Source records
== Segment start ==

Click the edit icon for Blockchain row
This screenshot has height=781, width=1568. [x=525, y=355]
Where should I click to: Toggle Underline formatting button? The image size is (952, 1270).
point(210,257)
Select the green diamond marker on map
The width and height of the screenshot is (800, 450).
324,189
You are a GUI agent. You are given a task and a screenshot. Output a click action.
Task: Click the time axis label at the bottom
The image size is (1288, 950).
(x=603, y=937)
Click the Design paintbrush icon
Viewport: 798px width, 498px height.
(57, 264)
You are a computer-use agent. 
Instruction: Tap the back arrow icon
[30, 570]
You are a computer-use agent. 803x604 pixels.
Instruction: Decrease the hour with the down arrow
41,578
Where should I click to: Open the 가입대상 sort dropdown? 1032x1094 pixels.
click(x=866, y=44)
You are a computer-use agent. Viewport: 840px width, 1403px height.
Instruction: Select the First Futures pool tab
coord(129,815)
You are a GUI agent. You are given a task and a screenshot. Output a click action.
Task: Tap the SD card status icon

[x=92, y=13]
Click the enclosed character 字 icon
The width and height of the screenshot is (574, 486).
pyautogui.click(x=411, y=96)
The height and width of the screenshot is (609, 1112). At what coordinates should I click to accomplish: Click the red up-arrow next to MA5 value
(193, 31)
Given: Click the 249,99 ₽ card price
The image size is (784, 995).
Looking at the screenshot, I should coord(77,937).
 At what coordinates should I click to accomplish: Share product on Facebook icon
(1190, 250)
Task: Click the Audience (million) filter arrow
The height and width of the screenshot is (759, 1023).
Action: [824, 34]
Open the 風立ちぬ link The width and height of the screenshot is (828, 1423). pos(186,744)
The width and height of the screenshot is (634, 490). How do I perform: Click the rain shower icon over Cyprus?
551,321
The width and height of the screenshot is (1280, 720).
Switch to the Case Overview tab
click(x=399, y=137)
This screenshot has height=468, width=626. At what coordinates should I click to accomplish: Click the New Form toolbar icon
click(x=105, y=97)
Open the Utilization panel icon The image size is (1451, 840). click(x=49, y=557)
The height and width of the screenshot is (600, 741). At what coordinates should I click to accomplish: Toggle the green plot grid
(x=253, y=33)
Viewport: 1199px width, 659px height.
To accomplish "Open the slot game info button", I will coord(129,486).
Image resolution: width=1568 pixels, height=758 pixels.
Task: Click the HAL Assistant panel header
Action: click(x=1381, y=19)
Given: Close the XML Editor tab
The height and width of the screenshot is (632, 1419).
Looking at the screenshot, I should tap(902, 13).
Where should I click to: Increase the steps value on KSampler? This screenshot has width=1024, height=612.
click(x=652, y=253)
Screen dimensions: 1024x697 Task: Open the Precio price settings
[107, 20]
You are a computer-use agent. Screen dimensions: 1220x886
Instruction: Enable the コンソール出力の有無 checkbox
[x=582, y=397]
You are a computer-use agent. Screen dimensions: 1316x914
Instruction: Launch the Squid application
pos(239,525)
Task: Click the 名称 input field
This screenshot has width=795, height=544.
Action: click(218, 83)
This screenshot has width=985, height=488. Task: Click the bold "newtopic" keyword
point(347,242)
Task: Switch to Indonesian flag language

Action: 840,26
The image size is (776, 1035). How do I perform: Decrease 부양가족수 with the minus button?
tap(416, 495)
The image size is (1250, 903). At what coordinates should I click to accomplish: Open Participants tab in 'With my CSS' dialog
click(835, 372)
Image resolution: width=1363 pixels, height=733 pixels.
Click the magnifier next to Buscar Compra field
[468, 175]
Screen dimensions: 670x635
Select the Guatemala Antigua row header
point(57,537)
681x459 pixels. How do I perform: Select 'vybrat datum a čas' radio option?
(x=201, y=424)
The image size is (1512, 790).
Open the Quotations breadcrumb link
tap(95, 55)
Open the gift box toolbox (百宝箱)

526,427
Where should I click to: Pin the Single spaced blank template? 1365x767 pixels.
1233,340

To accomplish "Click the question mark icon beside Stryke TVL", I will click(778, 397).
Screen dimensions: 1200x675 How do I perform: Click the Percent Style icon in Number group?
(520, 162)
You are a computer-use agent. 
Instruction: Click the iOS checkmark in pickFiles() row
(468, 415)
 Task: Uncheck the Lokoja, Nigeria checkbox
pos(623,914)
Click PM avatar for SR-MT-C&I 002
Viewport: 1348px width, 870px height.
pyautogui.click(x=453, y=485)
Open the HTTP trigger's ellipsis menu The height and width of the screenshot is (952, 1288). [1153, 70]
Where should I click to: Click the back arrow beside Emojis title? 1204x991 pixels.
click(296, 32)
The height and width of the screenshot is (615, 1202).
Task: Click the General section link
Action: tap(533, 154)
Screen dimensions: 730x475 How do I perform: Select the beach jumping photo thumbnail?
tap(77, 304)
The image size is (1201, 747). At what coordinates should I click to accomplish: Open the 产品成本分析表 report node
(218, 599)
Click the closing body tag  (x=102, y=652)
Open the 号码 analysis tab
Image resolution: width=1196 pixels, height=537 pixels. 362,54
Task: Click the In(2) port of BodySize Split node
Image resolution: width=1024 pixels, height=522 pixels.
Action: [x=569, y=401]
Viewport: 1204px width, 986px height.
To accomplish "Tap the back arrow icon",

== Segment end ==

- [DIRECTIONS]: Return each line of the data exactly as it was given.

- [TASK ANSWER]:
Click the edit icon for Blockchain row
This screenshot has height=781, width=1568. [x=525, y=355]
Where should I click to: Toggle Underline formatting button? The image size is (952, 1270).
point(210,257)
Select the green diamond marker on map
The width and height of the screenshot is (800, 450).
324,189
You are a GUI agent. You are given a task and a screenshot. Output a click action.
Task: Click the time axis label at the bottom
The image size is (1288, 950).
(x=603, y=937)
Click the Design paintbrush icon
Viewport: 798px width, 498px height.
(57, 264)
You are a computer-use agent. 
Instruction: Tap the back arrow icon
[30, 570]
You are a computer-use agent. 803x604 pixels.
Instruction: Decrease the hour with the down arrow
41,578
Where should I click to: Open the 가입대상 sort dropdown? 1032x1094 pixels.
click(x=866, y=44)
You are a computer-use agent. Viewport: 840px width, 1403px height.
Instruction: Select the First Futures pool tab
coord(129,815)
You are a GUI agent. You are given a task and a screenshot. Output a click action.
Task: Tap the SD card status icon

[x=92, y=13]
Click the enclosed character 字 icon
The width and height of the screenshot is (574, 486).
pyautogui.click(x=411, y=96)
The height and width of the screenshot is (609, 1112). At what coordinates should I click to accomplish: Click the red up-arrow next to MA5 value
(193, 31)
Given: Click the 249,99 ₽ card price
The image size is (784, 995).
Looking at the screenshot, I should coord(77,937).
 At what coordinates should I click to accomplish: Share product on Facebook icon
(1190, 250)
Task: Click the Audience (million) filter arrow
The height and width of the screenshot is (759, 1023).
Action: [824, 34]
Open the 風立ちぬ link The width and height of the screenshot is (828, 1423). pos(186,744)
The width and height of the screenshot is (634, 490). How do I perform: Click the rain shower icon over Cyprus?
551,321
The width and height of the screenshot is (1280, 720).
Switch to the Case Overview tab
click(x=399, y=137)
This screenshot has height=468, width=626. At what coordinates should I click to accomplish: Click the New Form toolbar icon
click(x=105, y=97)
Open the Utilization panel icon The image size is (1451, 840). click(x=49, y=557)
The height and width of the screenshot is (600, 741). At what coordinates should I click to accomplish: Toggle the green plot grid
(x=253, y=33)
Viewport: 1199px width, 659px height.
To accomplish "Open the slot game info button", I will coord(129,486).
Image resolution: width=1568 pixels, height=758 pixels.
Task: Click the HAL Assistant panel header
Action: click(x=1381, y=19)
Given: Close the XML Editor tab
The height and width of the screenshot is (632, 1419).
Looking at the screenshot, I should tap(902, 13).
Where should I click to: Increase the steps value on KSampler? This screenshot has width=1024, height=612.
click(x=652, y=253)
Screen dimensions: 1024x697 Task: Open the Precio price settings
[107, 20]
You are a computer-use agent. Screen dimensions: 1220x886
Instruction: Enable the コンソール出力の有無 checkbox
[x=582, y=397]
You are a computer-use agent. Screen dimensions: 1316x914
Instruction: Launch the Squid application
pos(239,525)
Task: Click the 名称 input field
This screenshot has width=795, height=544.
Action: click(218, 83)
This screenshot has width=985, height=488. Task: Click the bold "newtopic" keyword
point(347,242)
Task: Switch to Indonesian flag language

Action: 840,26
The image size is (776, 1035). How do I perform: Decrease 부양가족수 with the minus button?
tap(416, 495)
The image size is (1250, 903). At what coordinates should I click to accomplish: Open Participants tab in 'With my CSS' dialog
click(835, 372)
Image resolution: width=1363 pixels, height=733 pixels.
Click the magnifier next to Buscar Compra field
[468, 175]
Screen dimensions: 670x635
Select the Guatemala Antigua row header
point(57,537)
681x459 pixels. How do I perform: Select 'vybrat datum a čas' radio option?
(x=201, y=424)
The image size is (1512, 790).
Open the Quotations breadcrumb link
tap(95, 55)
Open the gift box toolbox (百宝箱)

526,427
Where should I click to: Pin the Single spaced blank template? 1365x767 pixels.
1233,340

To accomplish "Click the question mark icon beside Stryke TVL", I will click(778, 397).
Screen dimensions: 1200x675 How do I perform: Click the Percent Style icon in Number group?
(520, 162)
You are a computer-use agent. 
Instruction: Click the iOS checkmark in pickFiles() row
(468, 415)
 Task: Uncheck the Lokoja, Nigeria checkbox
pos(623,914)
Click PM avatar for SR-MT-C&I 002
Viewport: 1348px width, 870px height.
pyautogui.click(x=453, y=485)
Open the HTTP trigger's ellipsis menu The height and width of the screenshot is (952, 1288). [1153, 70]
Where should I click to: Click the back arrow beside Emojis title? 1204x991 pixels.
click(296, 32)
The height and width of the screenshot is (615, 1202).
Task: Click the General section link
Action: tap(533, 154)
Screen dimensions: 730x475 How do I perform: Select the beach jumping photo thumbnail?
tap(77, 304)
The image size is (1201, 747). At what coordinates should I click to accomplish: Open the 产品成本分析表 report node
(218, 599)
Click the closing body tag  (x=102, y=652)
Open the 号码 analysis tab
Image resolution: width=1196 pixels, height=537 pixels. 362,54
Task: Click the In(2) port of BodySize Split node
Image resolution: width=1024 pixels, height=522 pixels.
Action: [x=569, y=401]
Viewport: 1204px width, 986px height.
To accomplish "Tap the back arrow icon",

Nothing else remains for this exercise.